**Requirement:**
Please copy out the part of the material that opens with the line containing "Task: Check the Spesial Ramadan category" and closes with the line containing "Action: click(1160, 496)", both lines included, leaving the pictures out.

**Source records:**

** START **

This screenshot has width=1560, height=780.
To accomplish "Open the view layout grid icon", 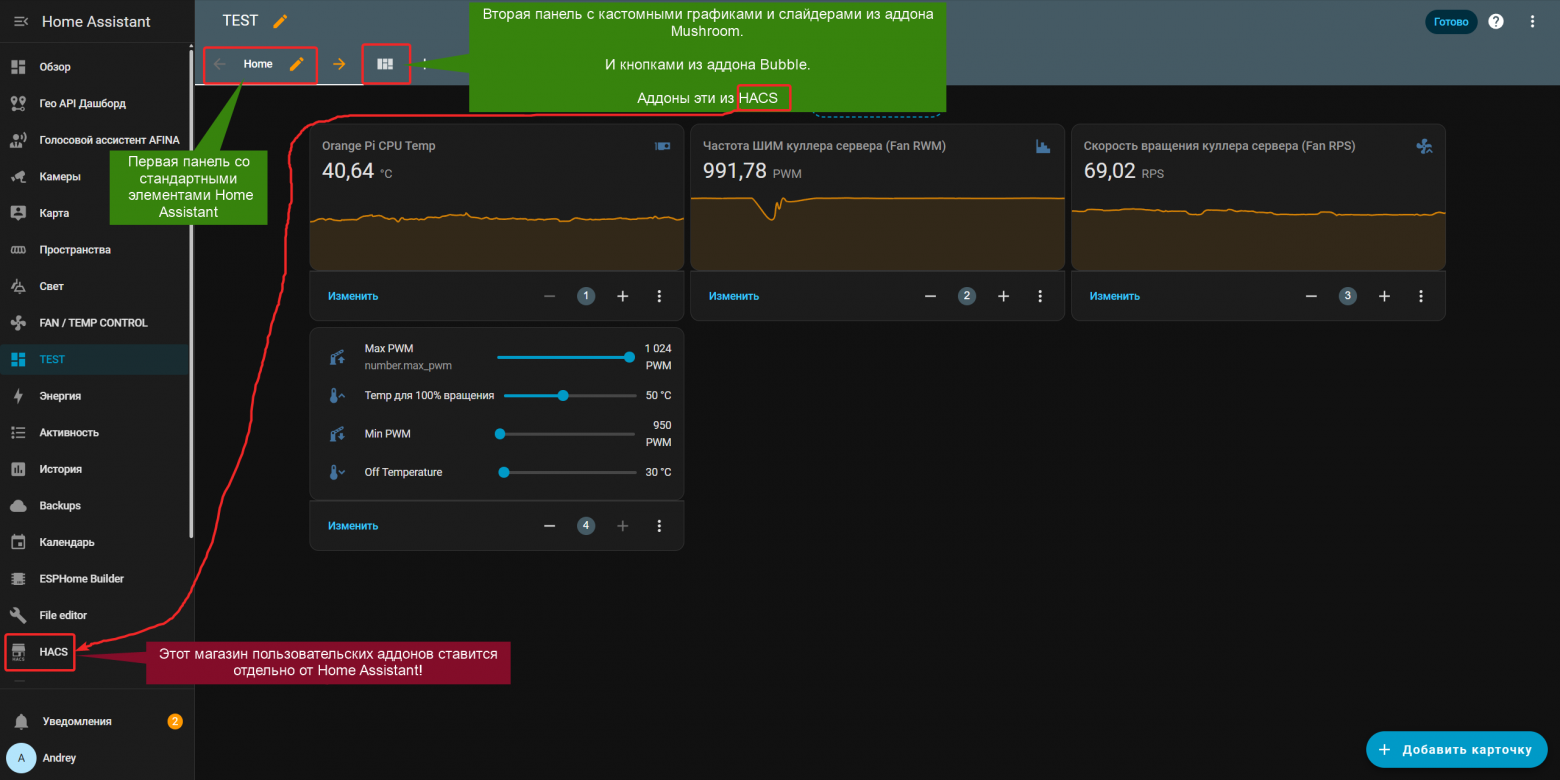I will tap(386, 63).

** END **
** START **

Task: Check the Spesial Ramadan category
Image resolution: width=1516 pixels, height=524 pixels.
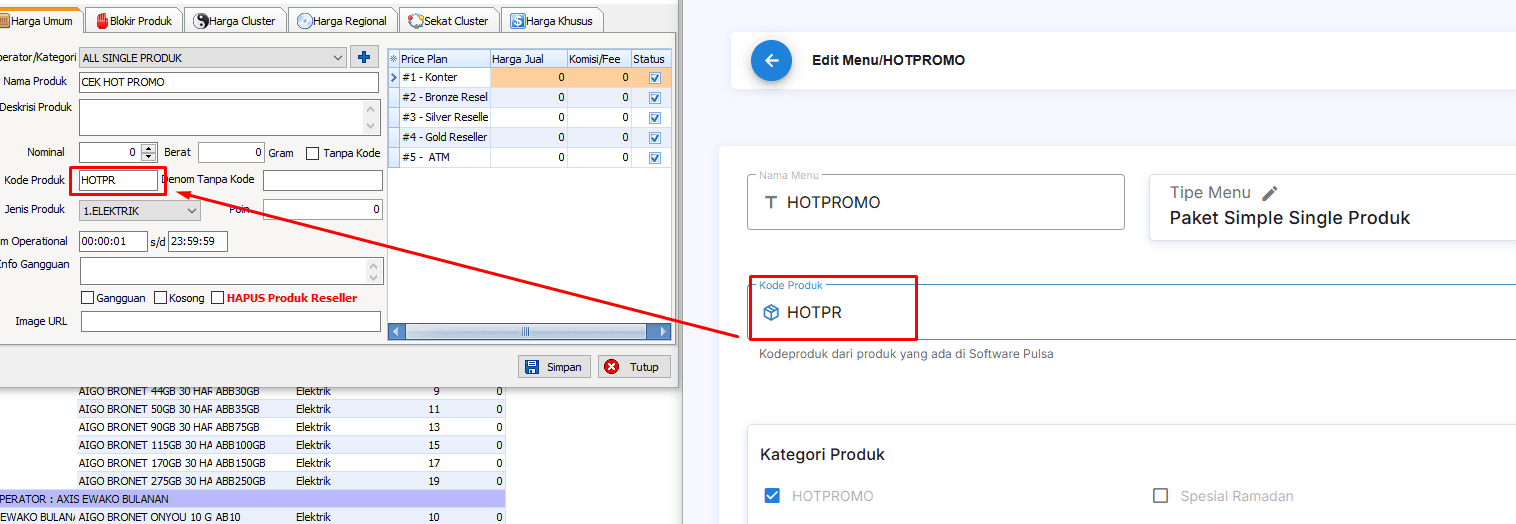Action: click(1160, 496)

** END **
** START **

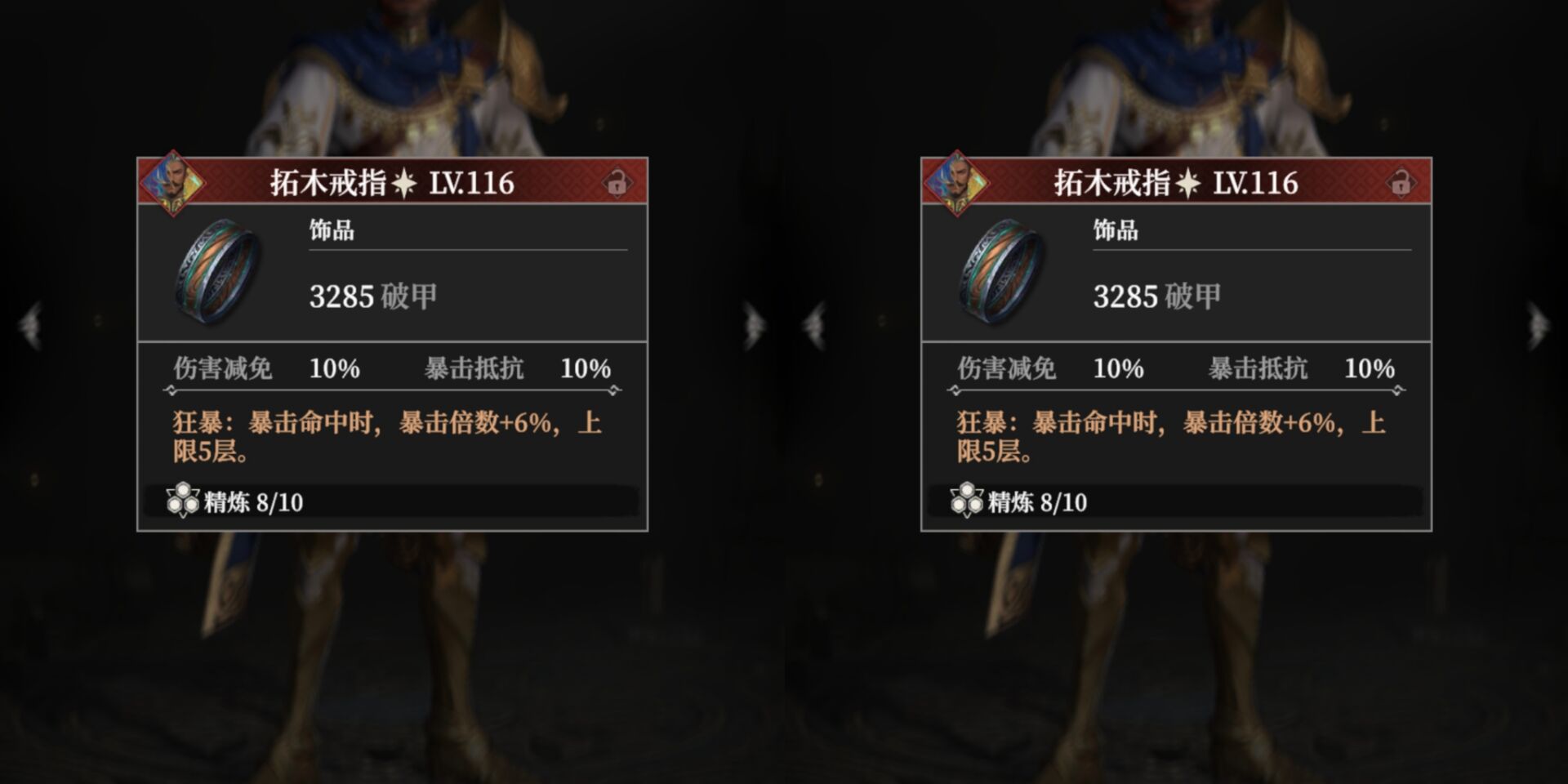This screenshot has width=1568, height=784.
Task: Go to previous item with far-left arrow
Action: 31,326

** END **

**Response to this task:**
Task: Check the Spesial Ramadan category
Image resolution: width=1516 pixels, height=524 pixels.
Action: click(1160, 496)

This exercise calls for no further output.